「九条くんは、夏休みどうするの?」
「俺はいつも通り寮で読書でもして過ごすかな。実家は知っての通り、あまり寄り付きたくないしね」
「あー……そっか」
「そういえば九条様って、寮に入られているんだったね」
「あの騒動の直後に聞いた時は驚いたけど、まぁ確かにあんなヤベー当主が居る屋敷じゃあ、それも納得だよなぁ」
しみじみとした様子の夜鳥くんの言葉に、私も全面的に同意する。
まだ記憶に新しい、九条くん退学騒動。その中で三大名門貴族である九条家のお屋敷に私達生徒会は乗り込み、私は妖狐一族当主、九条葛の葉と対峙した。
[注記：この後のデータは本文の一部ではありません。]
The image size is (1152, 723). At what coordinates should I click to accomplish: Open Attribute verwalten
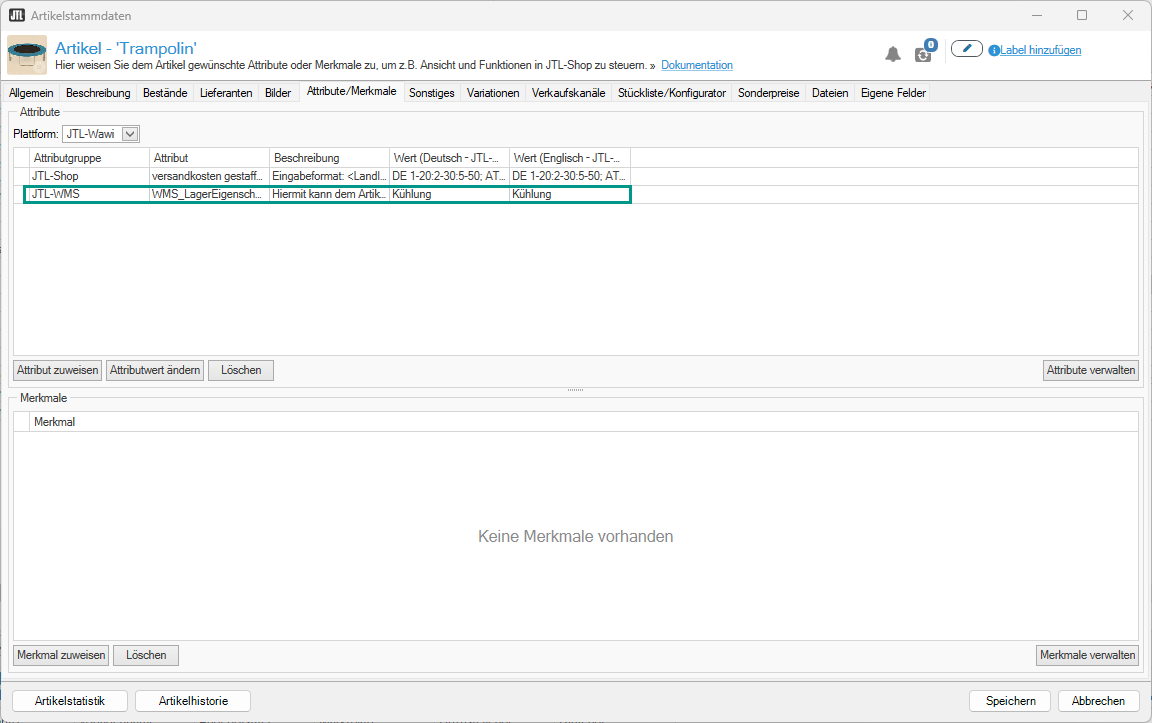click(x=1090, y=370)
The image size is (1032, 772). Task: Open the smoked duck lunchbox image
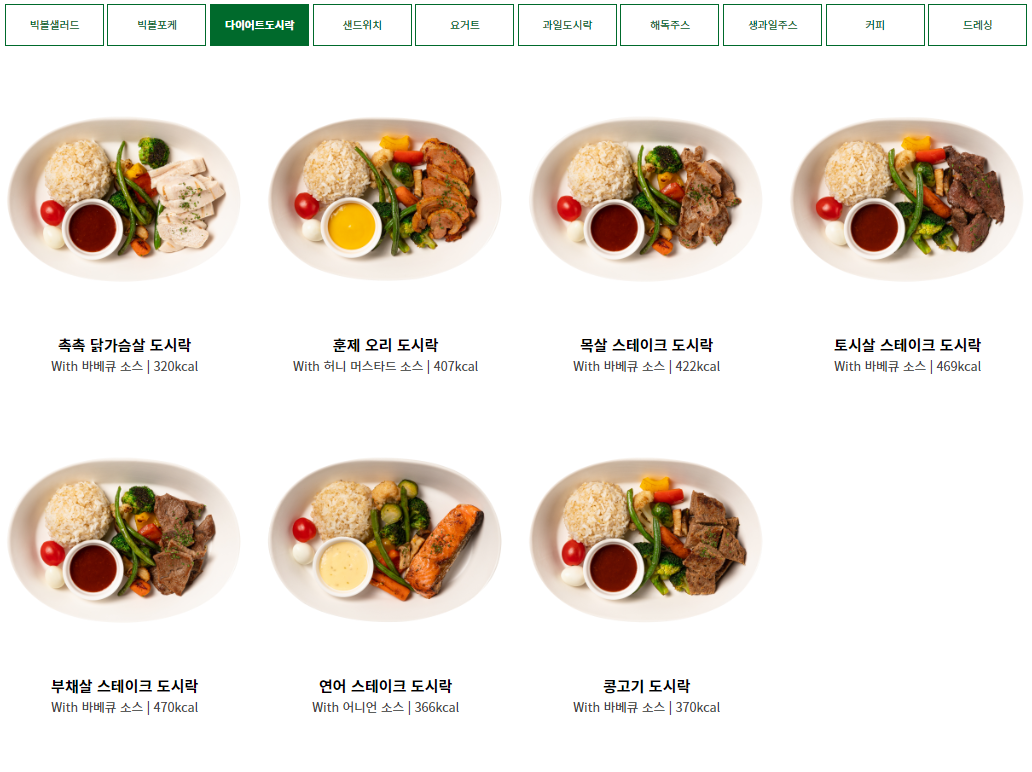point(385,200)
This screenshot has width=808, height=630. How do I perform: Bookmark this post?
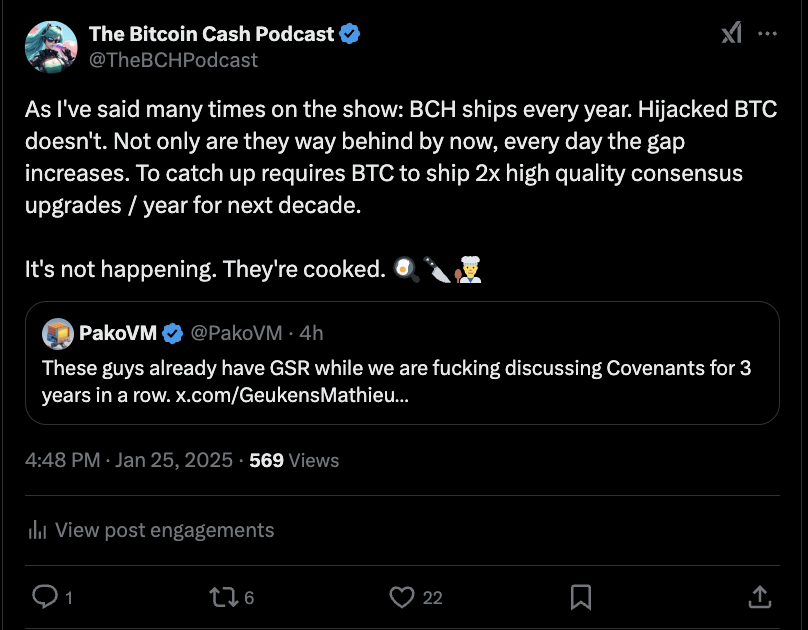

『そうじゃな、少々唐突過ぎたか。まずは挨拶をしておこう。妾は九条神琴の母で、妖狐一族当主、九条葛の葉。以後見知りおきを願おう』
九条くんの〝母〟と名乗りながらもその見た目は幼く、僅か10歳程度の少女しか見えない。しかしその話し方はとても老生していて、相対した者に異様な印象を与える。
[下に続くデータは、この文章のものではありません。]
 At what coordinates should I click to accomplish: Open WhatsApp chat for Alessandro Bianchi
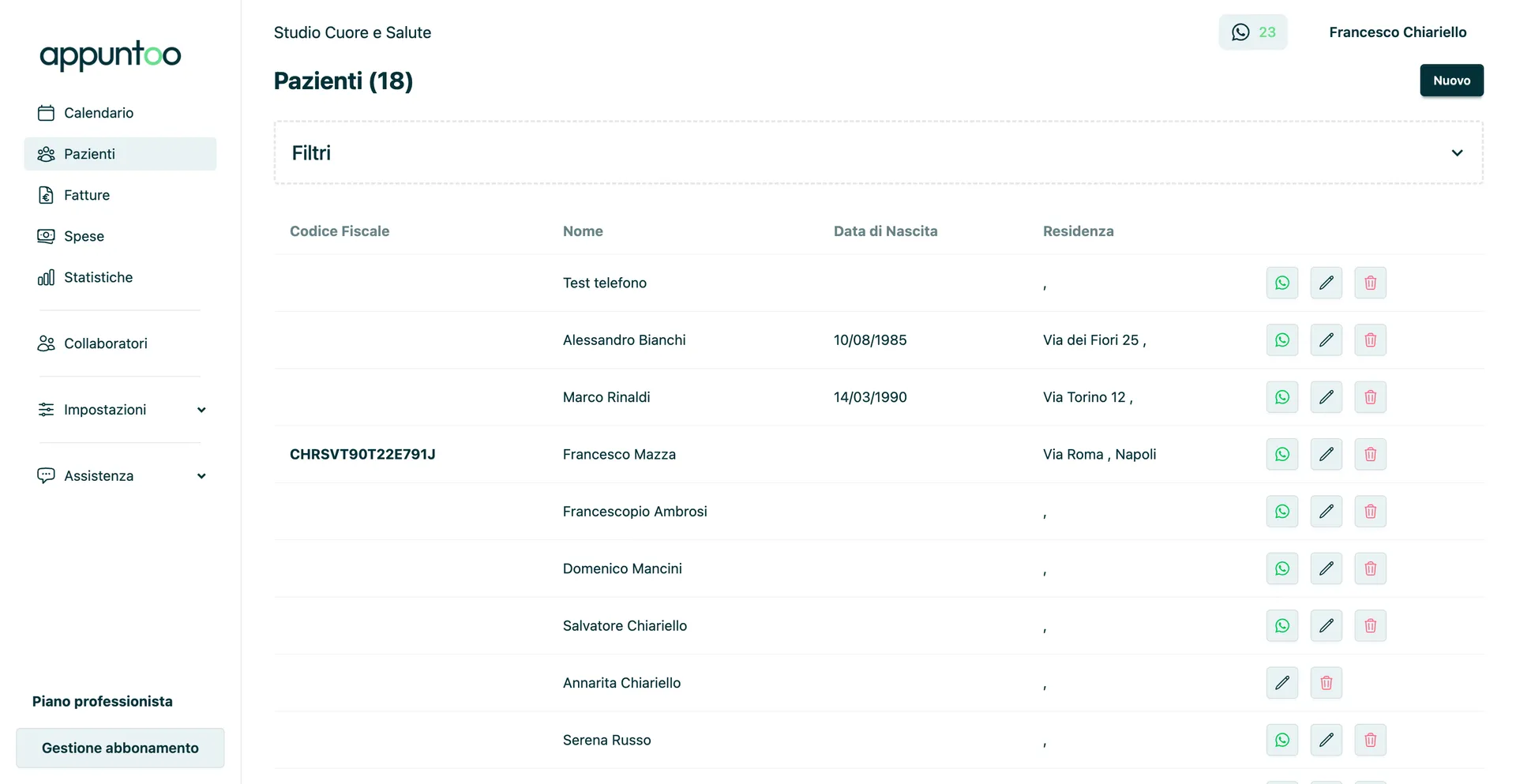tap(1281, 340)
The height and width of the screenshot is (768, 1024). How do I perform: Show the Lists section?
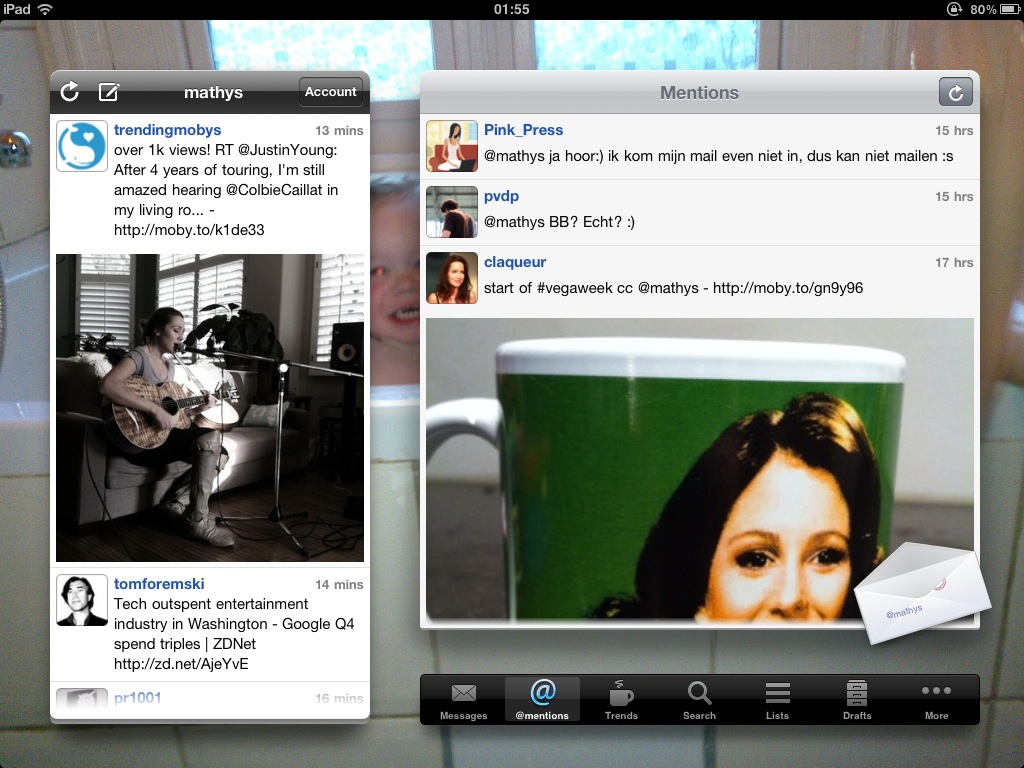click(777, 700)
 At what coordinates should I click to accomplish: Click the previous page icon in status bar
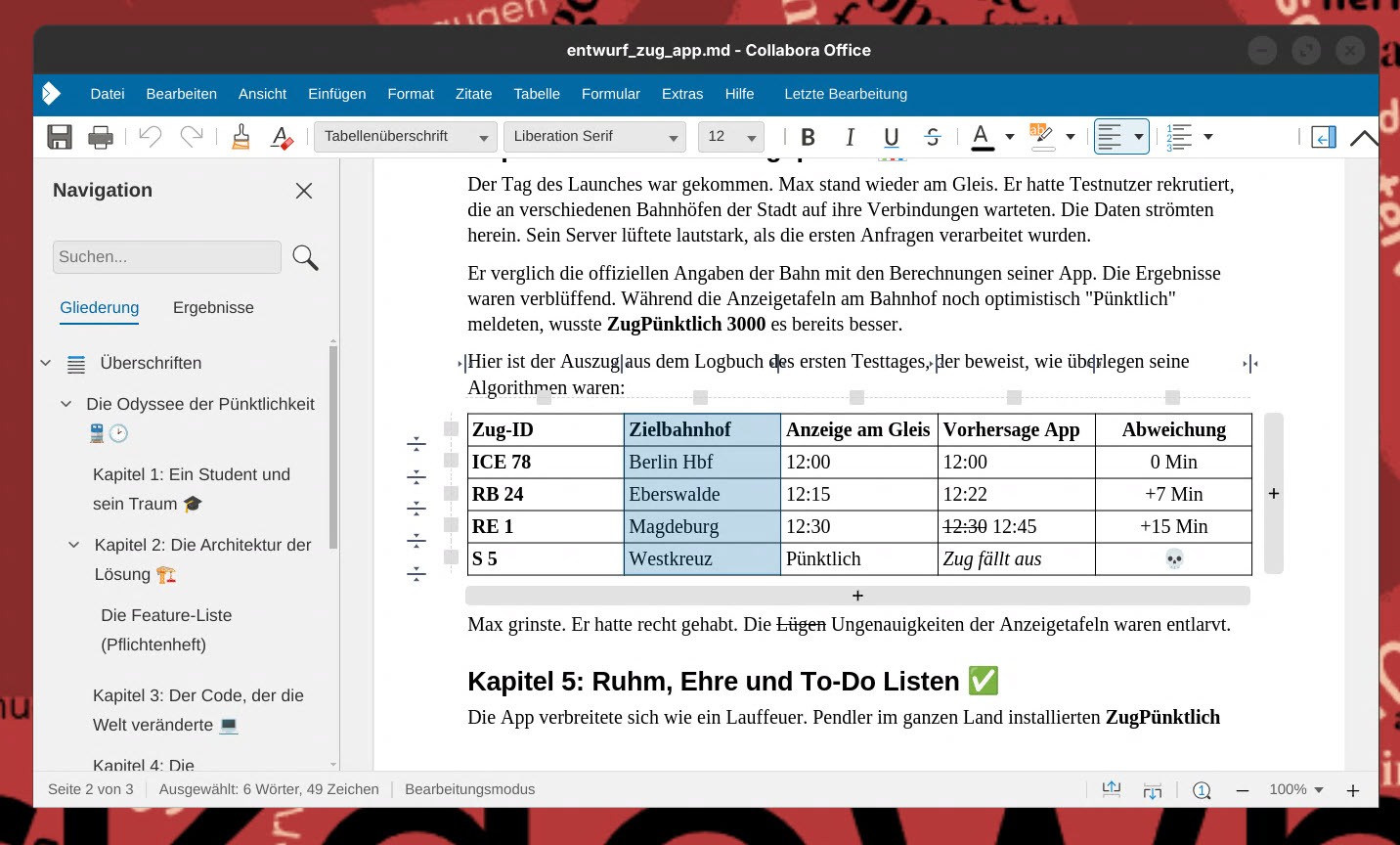(x=1112, y=790)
『妾は神琴の親ぞ? 親が子をどうしようが、妾の自由であろう』
謎理論で嫌がる九条くんを屋敷の地下室に繋いだ上に、私の大親友、朱音《あかね》ちゃんをも傷つけた張本人。
確かにあのトンデモ当主のいる屋敷になど帰れる訳がない。ただでさえ九条くんは病を患っているのに、あの屋敷で過ごしたらますます悪化すること間違いなしだ。
言ってから、悪いことを聞いてしてしまったと反省する。
…………ん?
あれ? でもちょっと待って。何か根本的なことが抜けてない??
そもそも私がティダに行ったらその間、九条くんが発作を起こした時に癒すことが出来ないんじゃ……?
「――――っ!!」
思い至った事実に愕然とする。
そうだよっ!! ティダに帰れることに浮かれて、九条くんの病気のことをすっかり失念していたとか、バカか私っ!!?
「……まふゆ? なんか凄いしかめっ面になってるけど、大丈夫?」
「だ、大丈夫……!」
九条くんに指摘されて、私は慌てて表情を緩める。
い、いかん! また考えてることが顔に出てた。前にも九条くんに指摘されたのに。ぐいぐいと頬を引っ張って、私は唸る。
とにかく生徒会が終わったら、九条くんとちゃんと話をしなくっちゃ!!
そう心に決めて、私は会議を再開するべく資料を片手に口を開いた。